● **EXCERPT TO READ**
|---|

3.4 Being Self-Aware and Mindful
Being Self-Aware and Mindful
SoT-3-4-SelfAware
responsibility, accountability, fairness, personality, behaviour
self-awareness, mindful, biases
moderate, actions, methods, interpretation, consciously, perception, preceding, concurrent, subsequent
-
Watch out for your own biases in teaching. Be aware of them and moderate them if necessary.
-
Think about your students outside the bubble of your course (what other courses are they taking? have taken? will take? extra curriculars? world events?).
-
Be aware of how your actions and methods are being interpreted and processed by the students. Are you aware of how you answer questions is interpreted?
It's not all about you...'
We often talk about teaching the young about being self-aware and mindful. How do these terms apply to us as instructors?
Being self-aware and mindful implies that we should consciously think about a lot of stuff.
Thoughts...
-
Our biases
-
Being aware of how we, ourselves learn. How we were taught. What methods we enjoyed when we were students. What we found easy. What we found hard. And, then not let this bias our thinking about how we teach unless supported by learning and teaching science with appropriate due diligence, rationalization, and justification. Remember that you were never the average student.
-
Our skill and expertise
-
We should avoid hubris and arrogance and understand our true levels of skill and expertise when it comes to teaching. Too often expertise is used in street-level ways without consideration of actual cognitive skill and expertise measures. It is also used in relative ways; someone can be an expert compared to others around them. Familiarity and simply doing does not develop cognitive skill. We should know what we know and what we do not know. We should know where we need to improve.
-
Our responsibility and accountability
-
We should do the ‘right thing’ and be accountable for using reasonable judgement. What are we responsible to do? In research, if in a theoretical discipline, then the research should contribute to the body of theoretical work. If in an applied discipline, then the research should have some direct or indirect contribution to the real-world situation, not theory. The same goes for teaching. If we are judged 40% based on teaching, are we dedicating 40% of our time and effort to teaching?
-
Our perceived fairness
-
We know that students expect and hope that instructors are fair in their dealings with students. Unfortunately, it is not enough to be fair, we need to be seen as being fair and without bias. It will be the optics that will influence student perceptions. Are we aware of how our actions are being perceived?
-
Preceding courses
-
We should be aware of what the students have been taught in preceding courses, and how they were taught (methods for teaching, methods for assessment). What can we leverage? What we should assume about the topics? How well were the desired learning outcomes learned? What might be needed in tutorials, remedial material?

|---|

● **INFORMATION SUPPLIED**
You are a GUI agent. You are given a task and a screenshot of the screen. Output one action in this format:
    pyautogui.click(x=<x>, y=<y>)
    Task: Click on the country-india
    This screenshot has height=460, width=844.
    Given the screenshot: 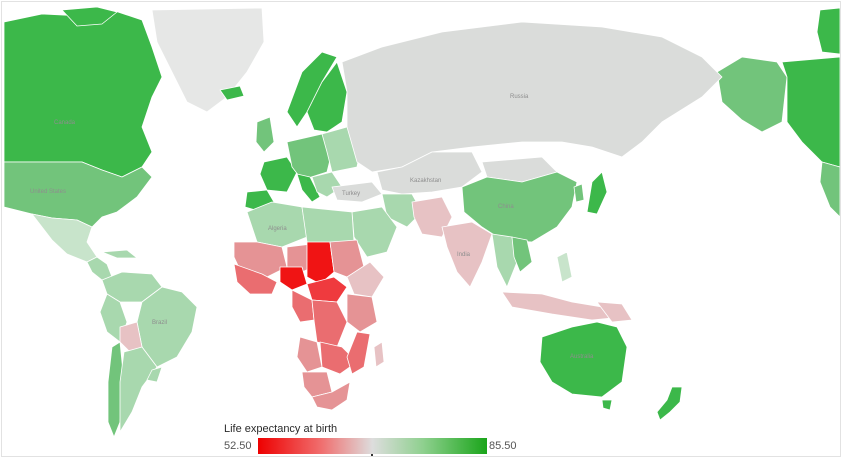 What is the action you would take?
    pyautogui.click(x=467, y=254)
    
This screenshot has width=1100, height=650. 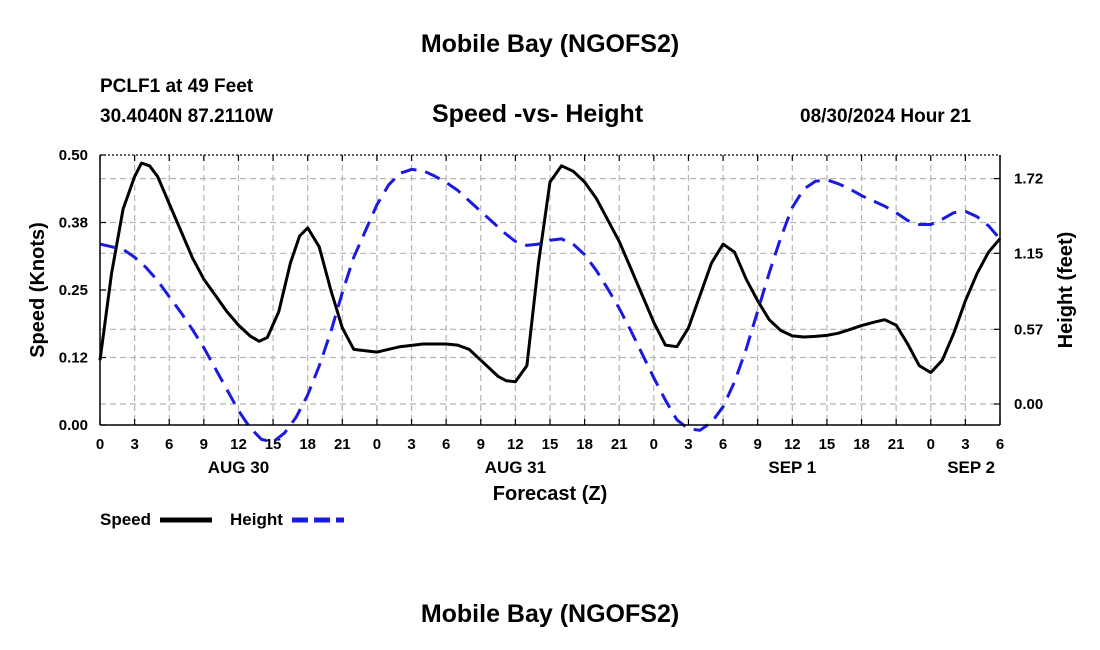 I want to click on y2-tick-label: 1.72, so click(x=1028, y=180).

|---|

● **WORK ORDER 1**
In the passage on being self-aware and mindful as an instructor, translate the sentence "Remember that you were never the average student." into French.
● **WORK ORDER 2**
List every heading that appears under "Thoughts..." in the passage on being self-aware and mindful as an instructor.
● **WORK ORDER 3**
Write the next part of the passage on being self-aware and mindful as an instructor, beginning directly after its final sentence.

● **RESPONSE 1**
Rappelez-vous que vous n'avez jamais été l'étudiant moyen.

● **RESPONSE 2**
- Our biases
- Our skill and expertise
- Our responsibility and accountability
- Our perceived fairness
- Preceding courses

● **RESPONSE 3**
-
Concurrent courses
-
What are students doing in their other courses? What can be leveraged? What can be possibly co-taught, co-experienced, co-assessed? What are they assuming for preceding courses? When are the major deliverables in all of the courses? What are the critical, peak load periods for the students? What are the teaching and assessment methods?
-
Concurrent activities
-
Not everything is course driven. Are there co-op patterns, internship application deadlines, etc. that the students might be engaged in? When? How much time will be spent? Are there social, class or cohort activities that will arise? Cultural, religious activities?
-
Subsequent courses
-
We should be aware of what the students will be taught in future courses and what other instructors are relying upon. What do we need to focus on? What do we need to prepare the students?
-
Student effort
-
How much effort does an average student have to put in to get an average mark in the course? What does each assignment or project deliverable actually require? What does the student need to learn to do the work? What does the actual work require; using what was learned? Does the loading make sense; average hours per course per term? Is the format taken into account: For example, online learning is not as effective or efficient for the student.
-
Class personality, behavior
-
Does the incoming class or cohort have a certain attitude or personality when it comes to engaging and dealing with issues? Are there any biases needing attention? Has anything happened in the past term/year that would create challenges in the classroom?
Tips for Beginners
-
Talk to colleagues who have taught these students before about the classes personality, attitudes and preferences before you finalize plans for your course
-
Get to know the instructors that teach the courses yours builds on and that you lay the foundation for where applicable. Having open lines of communication will allow for a better student experience.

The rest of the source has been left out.